**EXERCISE DATA:**

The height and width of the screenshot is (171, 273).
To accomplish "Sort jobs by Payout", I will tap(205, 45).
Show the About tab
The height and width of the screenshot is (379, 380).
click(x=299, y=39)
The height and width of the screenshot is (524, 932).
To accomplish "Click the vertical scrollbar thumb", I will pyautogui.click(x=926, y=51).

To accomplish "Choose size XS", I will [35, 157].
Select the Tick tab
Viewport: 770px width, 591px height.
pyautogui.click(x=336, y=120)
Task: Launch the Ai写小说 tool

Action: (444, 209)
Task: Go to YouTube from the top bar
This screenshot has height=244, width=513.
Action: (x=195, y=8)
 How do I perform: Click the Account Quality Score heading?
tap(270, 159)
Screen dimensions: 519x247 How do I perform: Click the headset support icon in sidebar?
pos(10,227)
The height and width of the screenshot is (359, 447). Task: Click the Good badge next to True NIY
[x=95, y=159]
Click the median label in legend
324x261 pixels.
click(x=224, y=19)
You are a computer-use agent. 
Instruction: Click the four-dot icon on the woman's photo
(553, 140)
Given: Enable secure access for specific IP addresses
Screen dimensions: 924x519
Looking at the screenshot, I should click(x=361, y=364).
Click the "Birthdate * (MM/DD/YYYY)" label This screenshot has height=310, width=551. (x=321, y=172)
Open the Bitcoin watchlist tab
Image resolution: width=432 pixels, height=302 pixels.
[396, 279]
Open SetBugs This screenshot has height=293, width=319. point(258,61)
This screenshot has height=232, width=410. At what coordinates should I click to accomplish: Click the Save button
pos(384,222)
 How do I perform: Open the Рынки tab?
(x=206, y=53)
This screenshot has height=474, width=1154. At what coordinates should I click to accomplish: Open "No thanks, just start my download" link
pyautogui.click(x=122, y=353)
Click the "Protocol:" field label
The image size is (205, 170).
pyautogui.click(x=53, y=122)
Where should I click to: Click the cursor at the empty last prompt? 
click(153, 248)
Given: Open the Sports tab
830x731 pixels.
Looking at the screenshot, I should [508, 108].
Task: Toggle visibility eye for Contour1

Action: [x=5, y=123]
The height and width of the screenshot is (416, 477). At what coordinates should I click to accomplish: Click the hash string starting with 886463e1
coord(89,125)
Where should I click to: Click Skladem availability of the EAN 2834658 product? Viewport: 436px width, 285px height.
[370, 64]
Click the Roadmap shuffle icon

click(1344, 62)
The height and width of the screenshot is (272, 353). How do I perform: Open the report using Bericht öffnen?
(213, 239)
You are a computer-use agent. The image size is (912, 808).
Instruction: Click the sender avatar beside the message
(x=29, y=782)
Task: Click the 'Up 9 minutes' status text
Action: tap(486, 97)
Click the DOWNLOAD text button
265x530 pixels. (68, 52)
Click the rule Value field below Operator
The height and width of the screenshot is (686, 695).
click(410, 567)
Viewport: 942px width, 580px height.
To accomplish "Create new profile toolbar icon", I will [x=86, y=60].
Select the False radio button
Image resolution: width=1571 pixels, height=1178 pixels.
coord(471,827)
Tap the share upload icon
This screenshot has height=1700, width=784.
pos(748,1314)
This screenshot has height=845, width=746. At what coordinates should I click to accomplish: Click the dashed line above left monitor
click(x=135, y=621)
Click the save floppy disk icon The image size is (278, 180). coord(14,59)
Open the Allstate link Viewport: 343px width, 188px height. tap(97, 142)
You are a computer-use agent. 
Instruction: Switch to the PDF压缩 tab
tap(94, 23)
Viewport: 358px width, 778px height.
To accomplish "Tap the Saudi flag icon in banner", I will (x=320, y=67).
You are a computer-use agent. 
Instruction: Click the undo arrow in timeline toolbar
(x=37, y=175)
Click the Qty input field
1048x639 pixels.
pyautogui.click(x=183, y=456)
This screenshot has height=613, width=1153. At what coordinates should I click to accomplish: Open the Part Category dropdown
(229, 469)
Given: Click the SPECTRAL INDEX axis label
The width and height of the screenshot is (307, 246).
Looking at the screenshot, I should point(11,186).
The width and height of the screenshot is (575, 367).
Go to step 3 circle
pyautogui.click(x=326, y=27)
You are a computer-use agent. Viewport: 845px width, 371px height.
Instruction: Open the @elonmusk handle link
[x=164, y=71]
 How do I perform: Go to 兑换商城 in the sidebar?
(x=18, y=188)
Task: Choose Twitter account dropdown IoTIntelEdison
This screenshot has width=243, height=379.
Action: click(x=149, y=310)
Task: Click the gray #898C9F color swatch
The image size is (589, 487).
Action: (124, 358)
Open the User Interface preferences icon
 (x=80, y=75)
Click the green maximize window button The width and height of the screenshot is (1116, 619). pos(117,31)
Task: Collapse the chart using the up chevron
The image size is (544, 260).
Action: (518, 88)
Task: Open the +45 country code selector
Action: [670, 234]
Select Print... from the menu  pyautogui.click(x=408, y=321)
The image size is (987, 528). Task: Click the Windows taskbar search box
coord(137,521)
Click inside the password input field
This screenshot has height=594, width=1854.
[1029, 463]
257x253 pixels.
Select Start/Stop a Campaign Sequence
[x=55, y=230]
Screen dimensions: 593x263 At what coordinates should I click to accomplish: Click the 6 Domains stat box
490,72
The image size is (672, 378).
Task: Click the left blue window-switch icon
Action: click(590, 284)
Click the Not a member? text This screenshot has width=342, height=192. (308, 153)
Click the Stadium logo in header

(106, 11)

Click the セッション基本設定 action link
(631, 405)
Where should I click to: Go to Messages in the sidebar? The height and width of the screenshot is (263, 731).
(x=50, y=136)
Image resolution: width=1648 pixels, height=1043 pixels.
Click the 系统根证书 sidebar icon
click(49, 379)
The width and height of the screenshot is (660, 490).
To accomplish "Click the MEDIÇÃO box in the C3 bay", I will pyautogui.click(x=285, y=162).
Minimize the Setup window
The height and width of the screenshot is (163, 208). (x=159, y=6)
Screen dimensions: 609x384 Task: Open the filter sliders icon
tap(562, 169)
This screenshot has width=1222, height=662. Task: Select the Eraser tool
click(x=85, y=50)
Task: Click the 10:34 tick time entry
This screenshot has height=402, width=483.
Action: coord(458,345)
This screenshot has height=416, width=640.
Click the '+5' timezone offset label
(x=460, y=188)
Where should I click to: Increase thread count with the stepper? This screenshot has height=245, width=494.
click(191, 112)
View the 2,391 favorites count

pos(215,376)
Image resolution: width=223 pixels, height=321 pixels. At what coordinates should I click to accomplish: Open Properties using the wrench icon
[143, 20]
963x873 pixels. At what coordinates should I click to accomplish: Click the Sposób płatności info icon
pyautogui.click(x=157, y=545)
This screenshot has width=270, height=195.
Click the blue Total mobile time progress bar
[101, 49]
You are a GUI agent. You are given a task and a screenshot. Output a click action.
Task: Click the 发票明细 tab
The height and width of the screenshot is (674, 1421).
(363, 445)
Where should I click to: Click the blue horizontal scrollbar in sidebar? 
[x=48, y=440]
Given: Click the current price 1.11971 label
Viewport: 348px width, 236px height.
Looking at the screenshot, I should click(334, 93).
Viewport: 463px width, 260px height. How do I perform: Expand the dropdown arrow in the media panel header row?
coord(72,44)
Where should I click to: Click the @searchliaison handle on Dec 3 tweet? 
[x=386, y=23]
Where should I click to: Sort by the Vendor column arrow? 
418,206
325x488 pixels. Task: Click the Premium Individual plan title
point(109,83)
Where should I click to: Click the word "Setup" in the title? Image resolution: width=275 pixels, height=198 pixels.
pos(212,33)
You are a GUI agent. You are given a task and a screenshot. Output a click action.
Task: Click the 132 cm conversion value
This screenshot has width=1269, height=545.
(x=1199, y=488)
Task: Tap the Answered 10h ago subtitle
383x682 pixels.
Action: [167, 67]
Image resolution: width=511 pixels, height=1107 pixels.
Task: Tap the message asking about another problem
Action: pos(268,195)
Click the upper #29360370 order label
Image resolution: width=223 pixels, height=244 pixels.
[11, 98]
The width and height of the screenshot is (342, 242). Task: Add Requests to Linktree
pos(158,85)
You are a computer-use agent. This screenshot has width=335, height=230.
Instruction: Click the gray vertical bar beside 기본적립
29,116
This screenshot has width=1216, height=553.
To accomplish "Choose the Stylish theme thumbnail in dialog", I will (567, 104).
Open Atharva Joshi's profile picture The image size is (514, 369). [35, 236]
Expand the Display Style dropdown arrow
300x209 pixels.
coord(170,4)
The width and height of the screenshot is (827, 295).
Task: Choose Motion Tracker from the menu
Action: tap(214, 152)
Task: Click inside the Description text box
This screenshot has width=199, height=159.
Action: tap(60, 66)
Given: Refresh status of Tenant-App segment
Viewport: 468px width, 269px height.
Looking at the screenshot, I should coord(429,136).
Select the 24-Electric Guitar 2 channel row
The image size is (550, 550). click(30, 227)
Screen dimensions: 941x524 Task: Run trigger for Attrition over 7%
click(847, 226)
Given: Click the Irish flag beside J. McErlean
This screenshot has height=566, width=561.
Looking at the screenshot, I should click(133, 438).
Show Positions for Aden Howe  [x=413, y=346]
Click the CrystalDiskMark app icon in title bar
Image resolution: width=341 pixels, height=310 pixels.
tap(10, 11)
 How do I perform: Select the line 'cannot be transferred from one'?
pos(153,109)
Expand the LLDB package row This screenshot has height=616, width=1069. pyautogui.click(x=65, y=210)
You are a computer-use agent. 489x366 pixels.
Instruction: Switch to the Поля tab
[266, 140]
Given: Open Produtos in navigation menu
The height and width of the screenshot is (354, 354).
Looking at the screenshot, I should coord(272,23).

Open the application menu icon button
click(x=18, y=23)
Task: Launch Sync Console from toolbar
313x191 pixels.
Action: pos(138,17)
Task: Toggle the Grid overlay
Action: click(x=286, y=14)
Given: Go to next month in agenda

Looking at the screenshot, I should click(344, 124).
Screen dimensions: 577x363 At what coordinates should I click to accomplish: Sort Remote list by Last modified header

**PROBLEM DESCRIPTION:** How many of the lines in the data above carry the word "flag"? Say the number and nothing else.

**THE ANSWER:** 2